본 발명은 DNA 시퀀스 인코딩 혈관신생-저해 재조합 키메릭 단백질, 키메릭 단백질 그 자체, 키메릭 단백질의 약리학적 사용 및 재조합 단백질과 그들의 제형을 포함하는 약리학적 조성물과 연관된다.
혈관신생저해, 키메릭 재조합 단백질

Description

혈관신생-저해 키메릭 단백질 및 그 사용 {ANGIOGENESIS-INHIBITING CHIMERIC PROTEIN AND THE USE}
본 발명은 유전자 공학 기술, 좀 더 상세하게는 혈관신생-저해 재조합 키메릭 단백질을 인코딩하는 DNA 서열, 인코딩된 키메릭 단백질, 그 키메릭 단백질을 포함하는 치료적 적용, 상기 키메릭 단백질을 함유하는 의약조성물 및 제형과 관련된다.
혈관신생은 기존의 혈관들로부터 새로운 혈관들이 자라는 과정이다. 대부분의 성인 혈관계는 휴지상태이고, 혈관신생은 오직 몇몇의 생리적이고 병리적인 메카니즘, 예를 들어 종양, 당뇨병성 망막병증, 관절염, 빈혈기관들, 자궁내막 증식증 등에서 발생한다. 혈관신생은 종양의 발달시기 동안 종양 세포의 빠른 성장에서 중요한 역할을 한다.(Hanahan and Folkman: 종양 형성기간 동안의 혈관신생 스위치의 패턴과 신생 메카니즘, Cell, 1996, 86:353-364). 동물 암 모델과 인간 임상시험의 연구에서 종양 혈관신생의 저해는 종양의 생장과 발달을 효과적으로 저해할 수 있고, 따라서 환자의 생명을 연장할 수 있음이 이미 증명되었다. 혈관신생은 많은 생물학적 인자들에 의해 성립되고 조절된다. 혈관신생을 성립시키는 주된 세포들은 혈관의 내부 벽을 형성하는 혈관내피세포들이다. 다양한 성장인자들은 혈관내피세포들의 표면에 있는 관련 리셉터들에 결합할 수 있고, 세포 내 신호전달을 통해 세포 진행 과정을 조절할 수 있고, 따라서 혈관신생을 성립시킨다.

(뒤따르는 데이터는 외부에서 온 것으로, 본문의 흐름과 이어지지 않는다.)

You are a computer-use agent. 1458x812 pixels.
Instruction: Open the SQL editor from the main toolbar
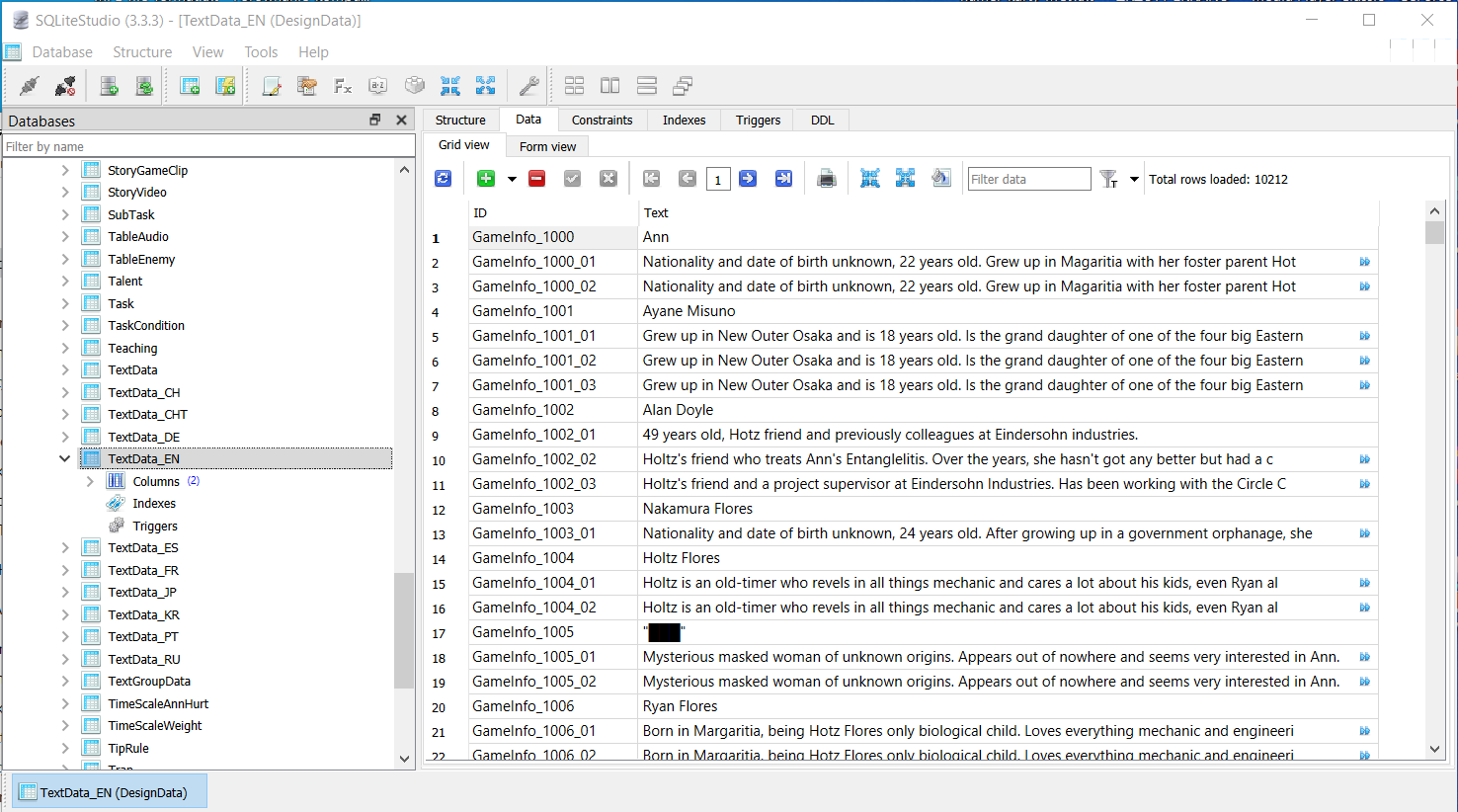click(x=272, y=87)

다양한 성장인자들 가운데서, VEGF(혈관내피세포성장인자)는 가장 중요한 혈관신생인자이다.(Ferrara: VEGF와 종양 혈관신생 인자에 관한 탐구, Nat. Rev. Cancer, 2002, 10: 795-803; Ferrara: 생리학적 및 병리학적 혈관신생에 있어서 혈관내피성장인자들의 역할: 치료법적 함의, Semin. Oncol., 2002, 29(6 sumppl): 10-14). VEGF는 세포의 많은 유형에 의해 분비될 수 있으나, 종종 종양세포에 과다발현(over-expressed)된다. VEGF는 적절한 리셉터에 결합함으로써 기능한다. 주된 두 종류의 VEGF 리셉터가 있다: FLT-1(fms 유사 타이로신 키나아제)와 KDR. 분자 구조의 관점에서, 이 두 리셉터 모두는 세 개의 다른 기능 부분으로 구성된다: 첫 번째 부분은 세포 외 부분으로, VEGF에 대해 특정한 친화도를 갖는 일곱 개의 이뮤노글로불린 유사(Ig-like) 영역(d1-d7)으로 구성되며, 이것은 VEGF에 결합하기 위한 주된 부분이다; 두 번째 부분은 소수성 아미노산 잔기를 포함하는 막관통 부분이다; 세 번째 부분은 리셉터가 VEGF에 의해 활성화된 후에 인산화되고, 세포 내 신포 전달을 촉진하며, 내피 세포와 혈관신생의 기능 효과를 이끄는 타이로신 키나아제 기능 그룹을 포함하는 세포 내 영역이다.
FLT-1 및 KDR은 대체로 혈관내피세포에 분포된다. 따라서, VEGF의 혈관내피세포에 대한 매개활성은 매우 특이적이다. VEGF는 내피세포분화를 촉진시키고, 세 포 이동을 이끌고, 세포사멸(apoptosis)을 저해하고, 혈관 형태 변화를 유발하며,고효율의 혈관신생 인자의 전구체가 된다.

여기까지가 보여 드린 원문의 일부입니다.